GIVEN PROBLEM >>
List every line of the data below that contains the string "height", matching its case exactly.

[Rows on where targets appear]
# # #

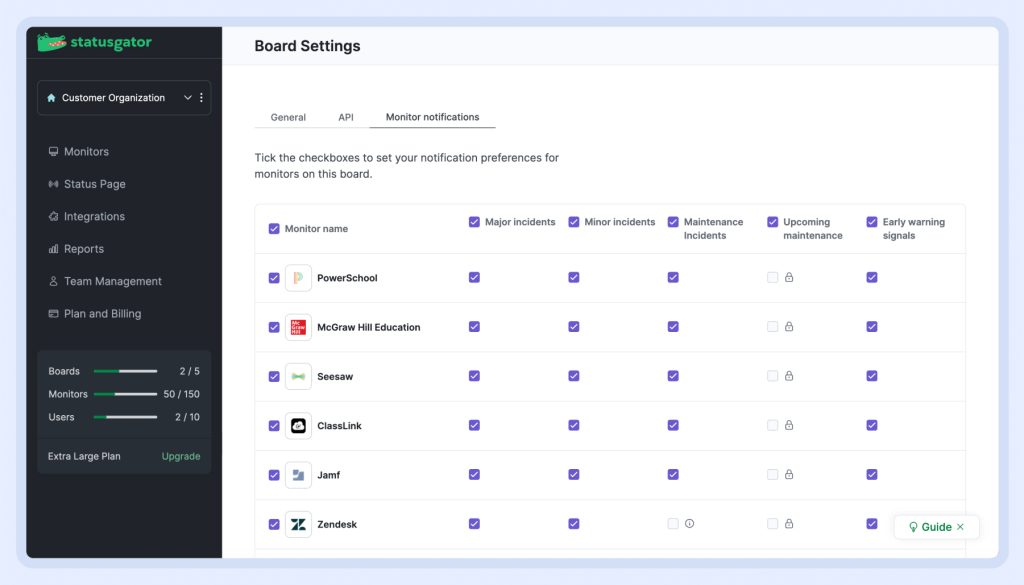
Task: Enable Maintenance Incidents checkbox for Zendesk
Action: click(673, 524)
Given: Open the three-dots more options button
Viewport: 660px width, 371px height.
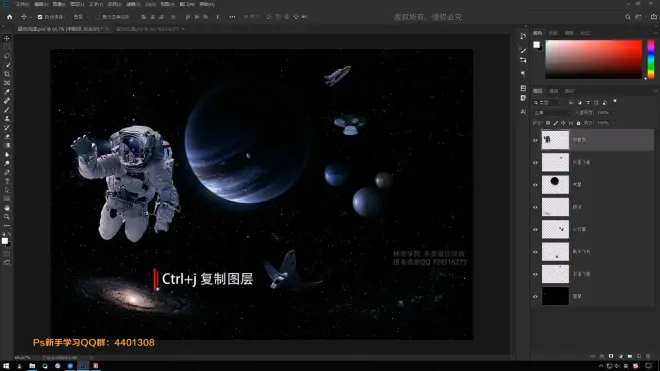Looking at the screenshot, I should coord(232,17).
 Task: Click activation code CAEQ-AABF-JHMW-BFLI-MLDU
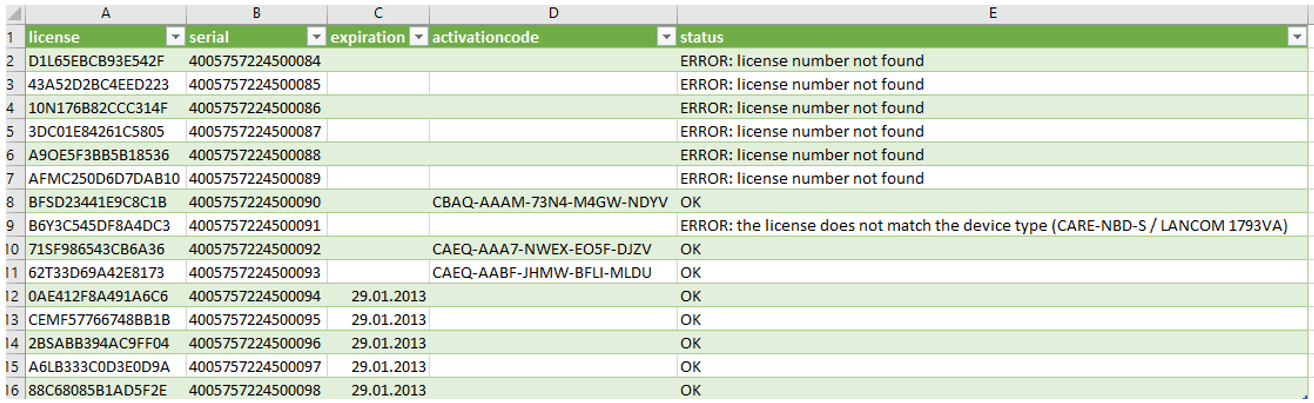click(549, 272)
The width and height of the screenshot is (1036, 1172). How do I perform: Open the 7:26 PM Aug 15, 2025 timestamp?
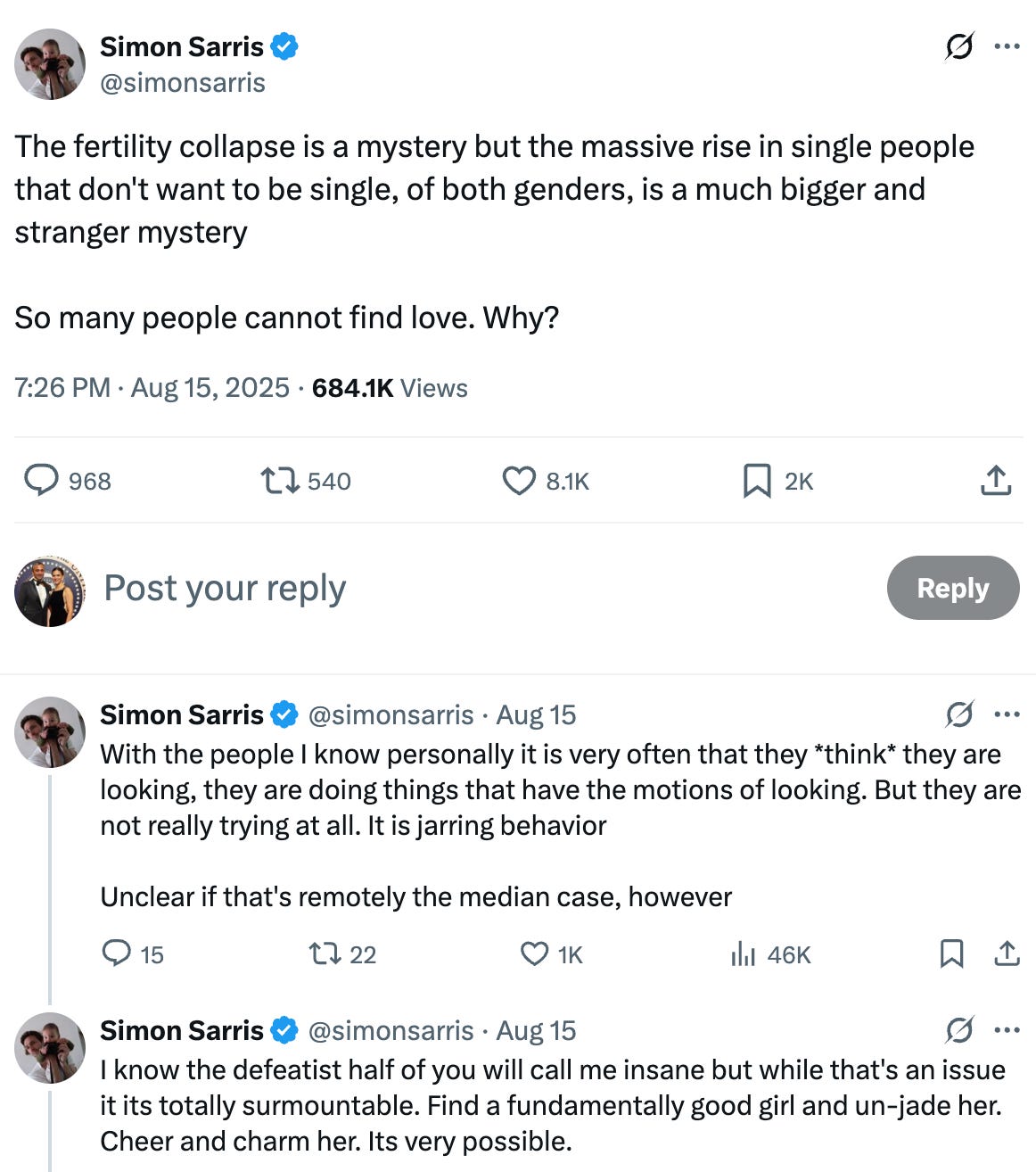pos(152,388)
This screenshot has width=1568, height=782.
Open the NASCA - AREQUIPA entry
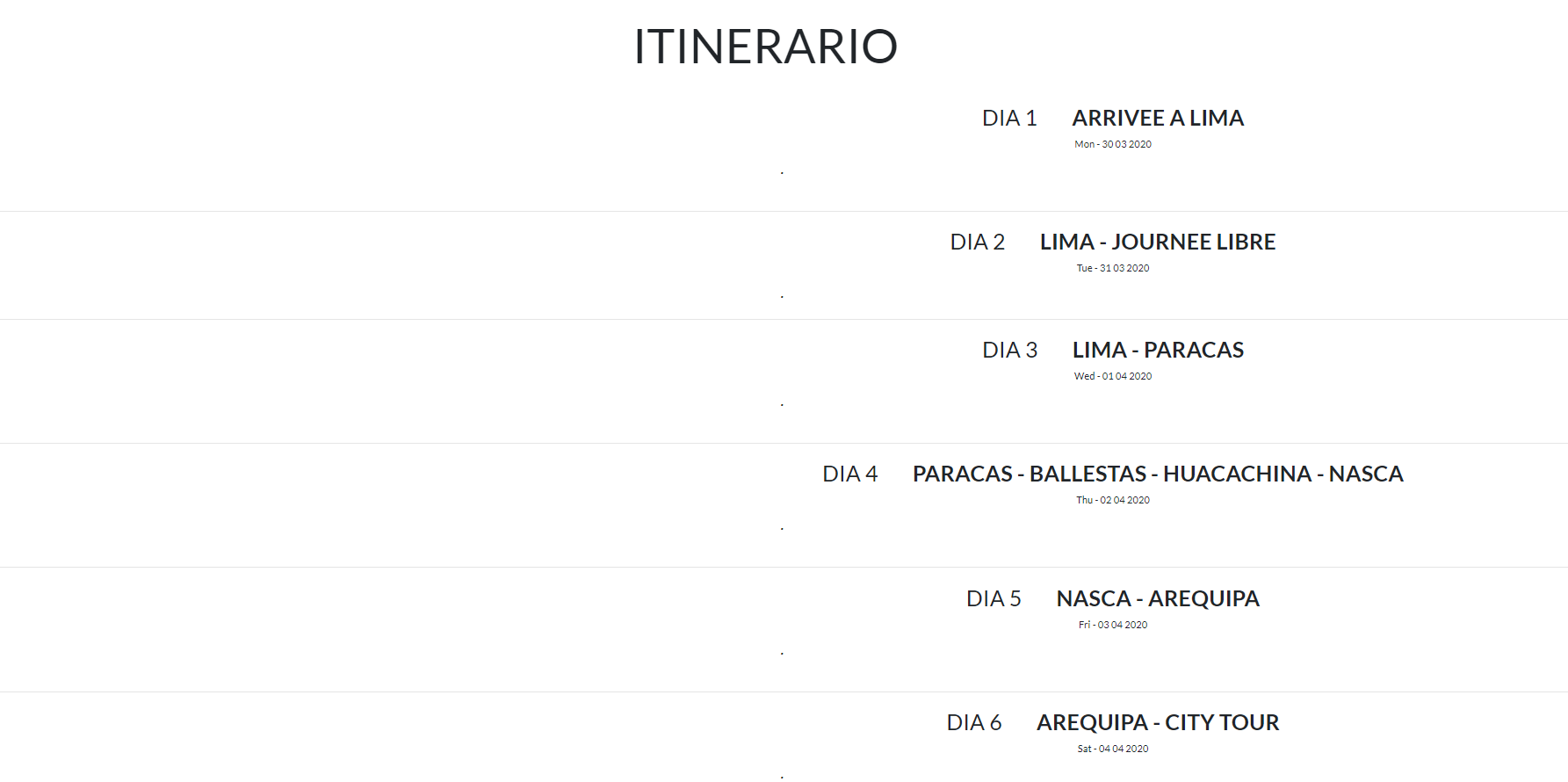(x=1158, y=599)
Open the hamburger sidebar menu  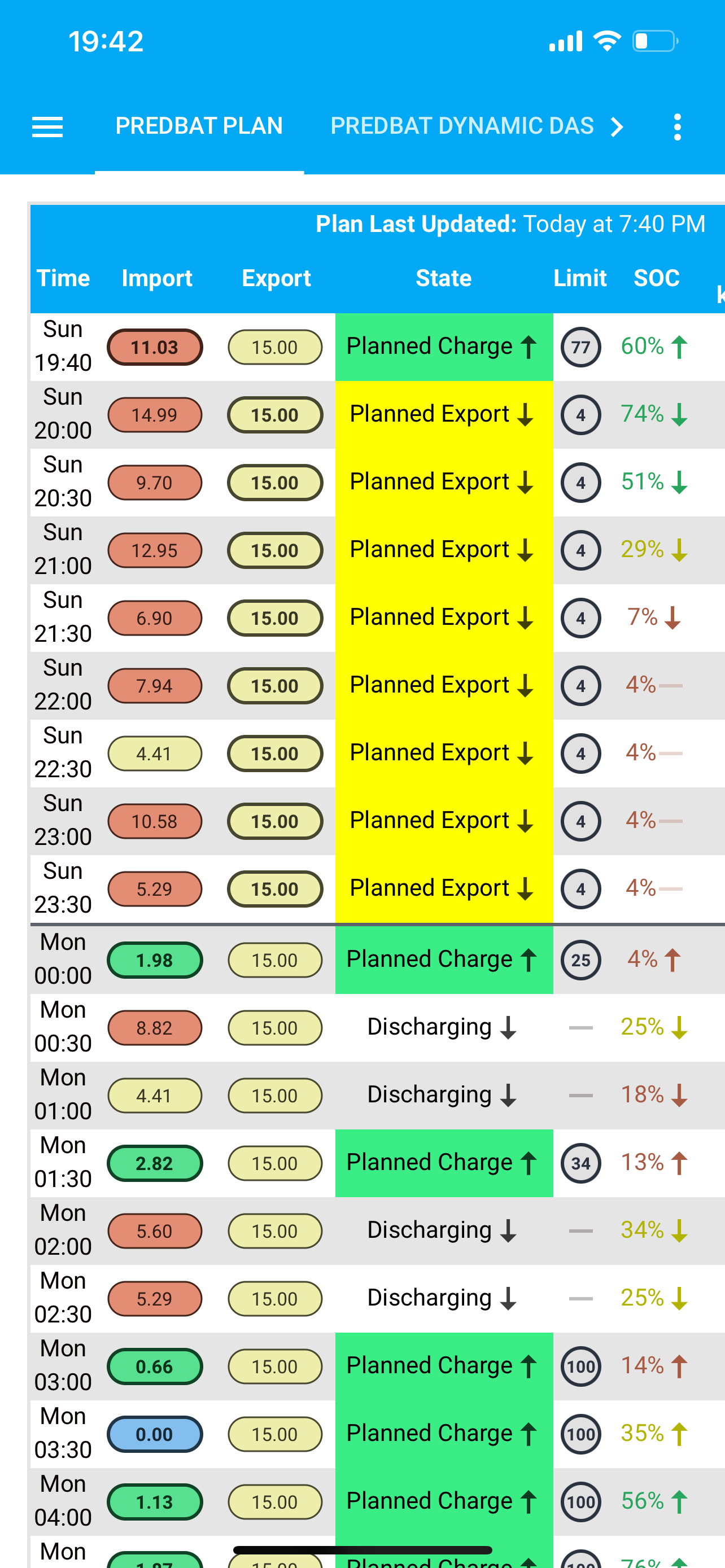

# # #

FINAL RESULT >>
Viewport: 660px width, 371px height.
The width and height of the screenshot is (1036, 1172). How do I perform: Open the 7:26 PM Aug 15, 2025 timestamp?
This screenshot has width=1568, height=782.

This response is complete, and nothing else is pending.